What helped were two things: they knew how the picture on the puzzle should look like and they knew that it was feasible, so they didn’t give up. I am now of an age that I have kids myself who are attending primary school. But I still have a puzzle of my own called the company Olisto.

Learning experience

A startup is one big puzzle itself. You need to develop the right product, find the right market, create the right team and all this happens at the same time. This puzzle is not always an easy thing to solve. We make products and services work together via our cloud-based rule engine, so I find myself involved in conversations with a broad range of companies: utilities, retailers, banks, device manufacturers, telcos and many more.
Sometimes we immediately see how we can work together. There are moments when there is a lot of enthusiasm from both sides and a personal click, but we just can’t find a way how to take it to the next step. The meetings stop and all effort seems to have been no more than a “learning experience”. I deliberately wrote seems. Because the output of these discontinued conversations often proofs to be very valuable in the long run. Let me give you an example.

Smart smoke detector

We were in contact with the people behind the successful payment app Tikkie but we couldn’t find an appealing use case. At CES 2018 we came in contact with the largest Dutch telco KPN and we tried for months to find a mutually beneficial way to work together but found ourselves not doing so yet. On top of that we had ongoing conversations with the online retailer of smart products 50Five, who investigated a partnership with us to sell relevant use cases instead of mere product features.
It seemed like we were right on our way to having another three learning experiences…

Until KPN suggested to combine their SMS service with the Tikkie payment services. Together with our Olisto platform, we could send out payment requests initiated by the smart devices we already connect to our platform. When 50Five asked us to come up with relevant use cases within the security domain, it immediately made us think of the use case my partner Arjen was advocating for years: the smart smoke detector which automatically orders its replacement batteries.

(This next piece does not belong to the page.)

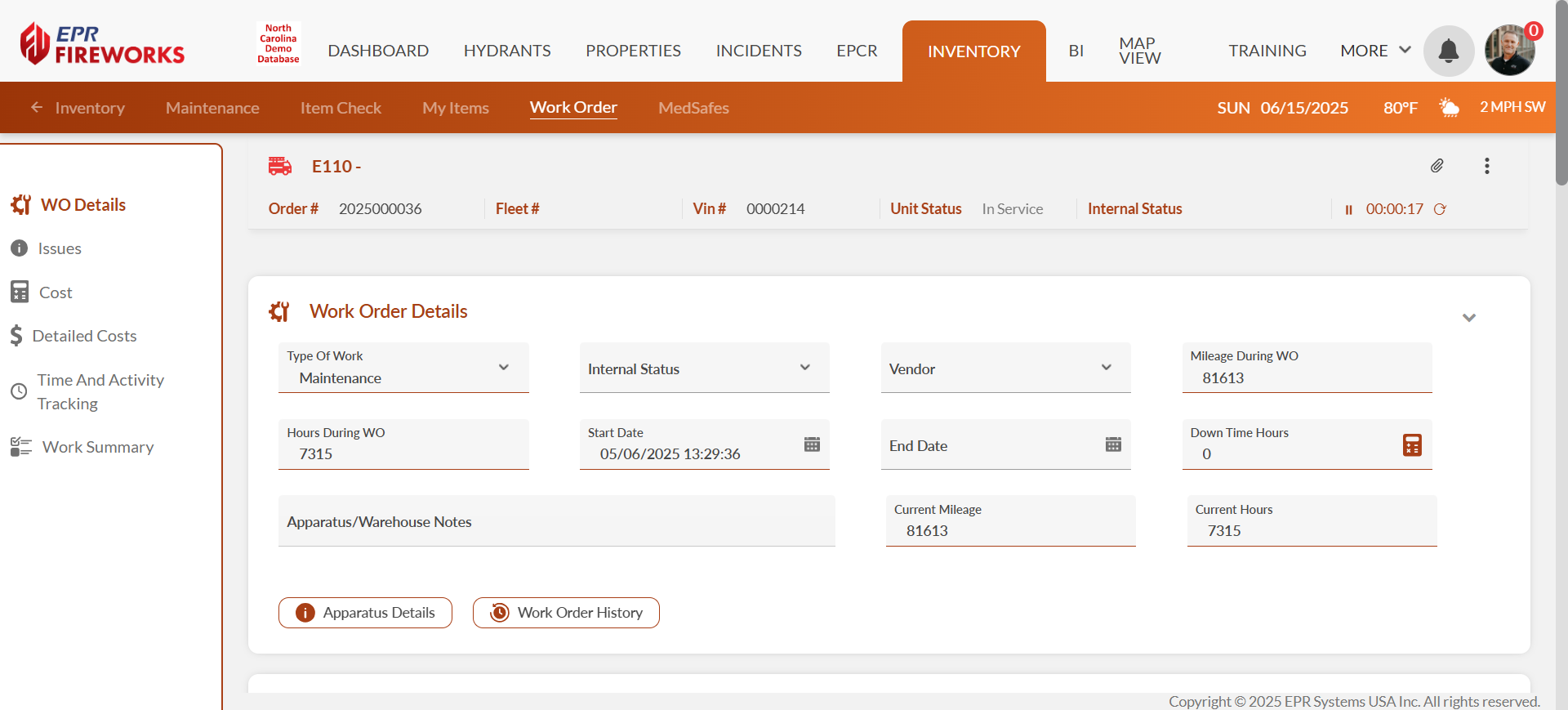Open the Internal Status dropdown
This screenshot has height=710, width=1568.
805,368
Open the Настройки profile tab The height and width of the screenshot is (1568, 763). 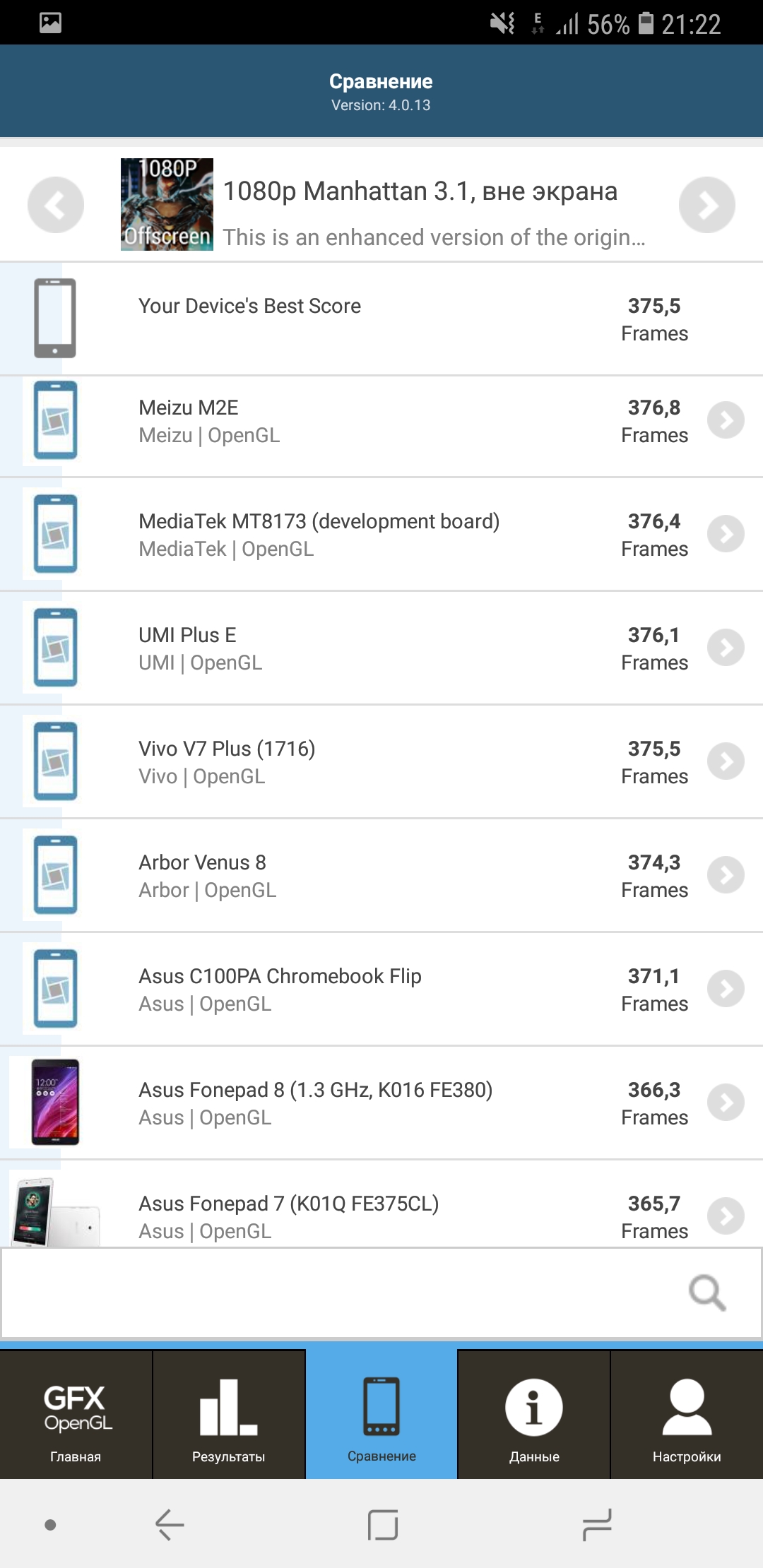[x=687, y=1415]
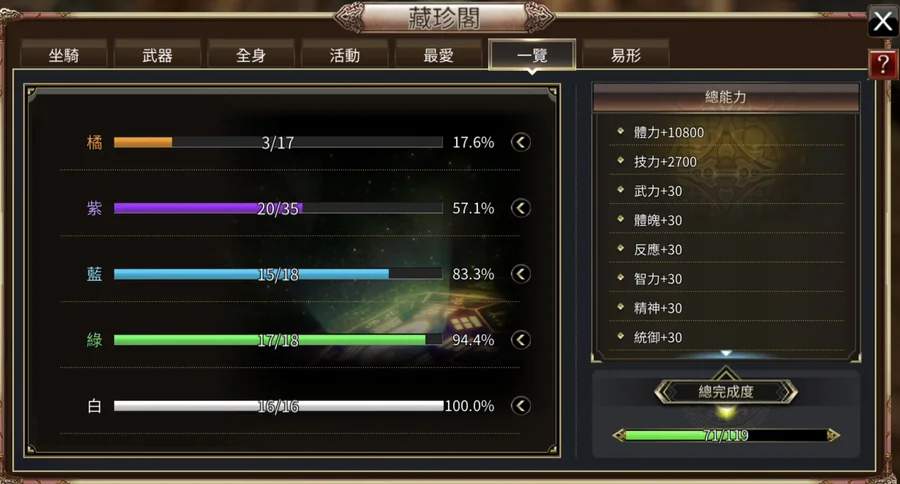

Suddenly the previous conversations and activities with these different companies made a lot of sense. We had already created an integration with the KPN SMS platform, we had already examined the integration with Tikkie and we already connected the Nest Protect smoke detector to our Olisto platform. Now, we had a customer asking us to combine all of this. Without any development effort needed at the side from our partners we were able to quickly realize this new innovative use case.

Always puzzle

When I am involved in talks and activities with various companies, and I have no clue where we will end up, I still see this as something positive. As long as both sides feel that there must be some way to enhance each other, we will do so in the end. What we actually do  during these exercises is to create new puzzle pieces. The difference with the jigsaw puzzle of my primary school is that nobody knows how the end picture will look like. And nobody knows whether it is feasible. But as we create more and more puzzle pieces with more and more companies, the chance that some of them will fit together to create a splendid new picture is inevitable.